API documentation and examples are hosted at docs.ppad.tech/csecp256k1.
As we bind to libsecp256k1, the resulting functions are very fast:
benchmarking csecp256k1/ecdsa/sign
time 33.67 μs (33.43 μs .. 34.00 μs)
1.000 R² (0.999 R² .. 1.000 R²)
mean 33.74 μs (33.64 μs .. 33.87 μs)
std dev 378.5 ns (259.2 ns .. 606.8 ns)
benchmarking csecp256k1/ecdsa/verify
time 38.01 μs (37.44 μs .. 38.65 μs)
0.999 R² (0.998 R² .. 1.000 R²)
mean 37.82 μs (37.56 μs .. 38.16 μs)
std dev 912.8 ns (657.5 ns .. 1.263 μs)
variance introduced by outliers: 22% (moderately inflated)
benchmarking csecp256k1/schnorr/sign
time 49.97 μs (49.60 μs .. 50.41 μs)
0.999 R² (0.999 R² .. 1.000 R²)
mean 49.95 μs (49.54 μs .. 50.54 μs)
std dev 1.618 μs (1.200 μs .. 2.399 μs)
variance introduced by outliers: 34% (moderately inflated)
benchmarking csecp256k1/schnorr/verify
time 41.84 μs (41.32 μs .. 42.26 μs)
0.999 R² (0.998 R² .. 0.999 R²)
mean 41.50 μs (41.06 μs .. 41.94 μs)
std dev 1.432 μs (1.167 μs .. 1.715 μs)
variance introduced by outliers: 37% (moderately inflated)
benchmarking csecp256k1/ecdh/ecdh
time 47.43 μs (46.78 μs .. 48.19 μs)
0.998 R² (0.997 R² .. 0.999 R²)
mean 46.86 μs (46.33 μs .. 47.58 μs)
std dev 2.075 μs (1.609 μs .. 2.747 μs)
variance introduced by outliers: 49% (moderately inflated)
These bindings aim at the maximum security achievable in a garbage-collected language under an optimizing compiler such as GHC, in which strict constant-timeness can be challenging to achieve.

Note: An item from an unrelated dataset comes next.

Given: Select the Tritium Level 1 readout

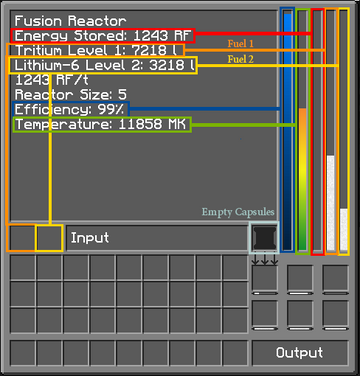Looking at the screenshot, I should tap(96, 50).
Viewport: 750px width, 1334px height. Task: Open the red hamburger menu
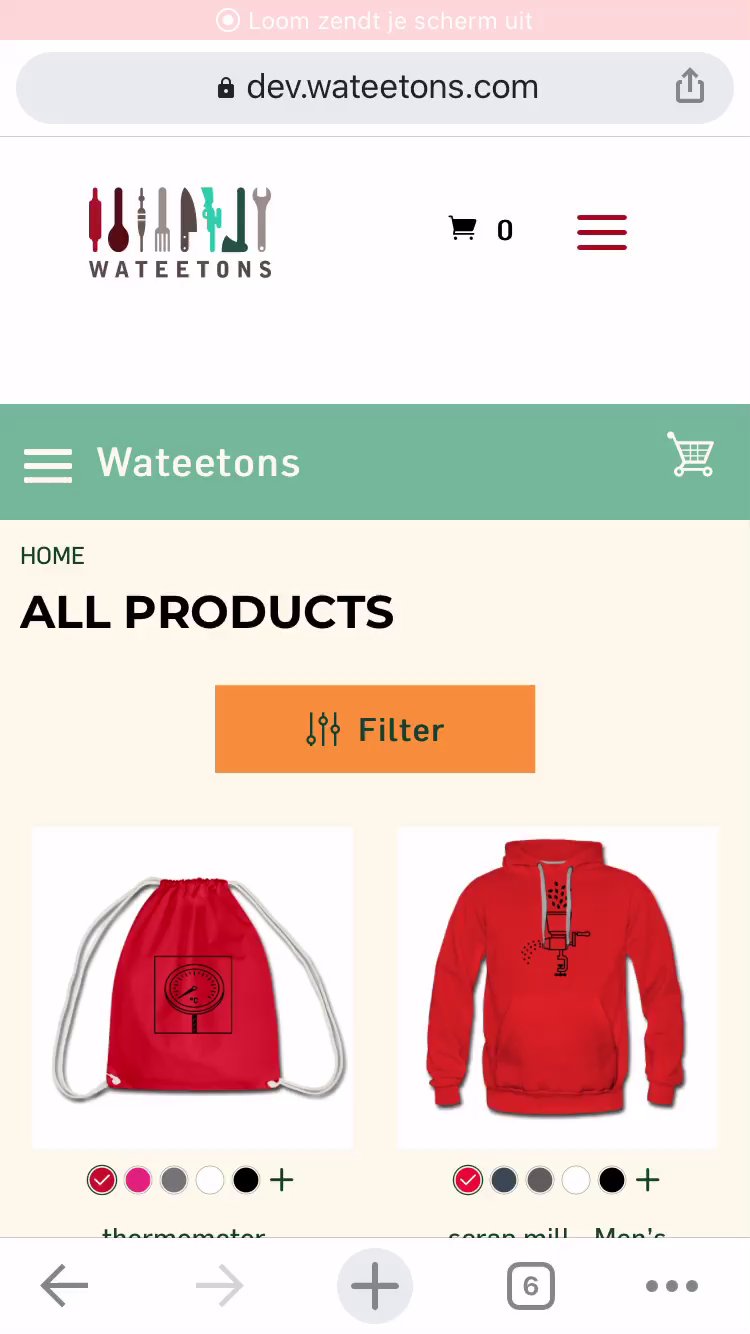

The Schnorr implementation within has been tested against the official BIP0340 vectors (sans those using arbitrary-size messages, which we're not at present supporting), and ECDSA has been tested against the relevant Wycheproof vectors.
If you discover any vulnerabilities, please disclose them via [email protected].
You'll require Nix with flake support enabled. Enter a development shell with:
$ nix develop
Then do e.g.:
$ cabal repl ppad-csecp256k1
to get a REPL for the main library, or:
$ cabal repl secp256k1-sys-tests
to get one for the internal test suite. You can run all tests via:
$ cabal test
and the benchmarks via:
$ cabal bench
This implementation has benefited greatly and uses modified versions of code from both secp256k1-haskell (test cases, FFI/bytestring manipulation) and rust-secp256k1 (dependency vendoring).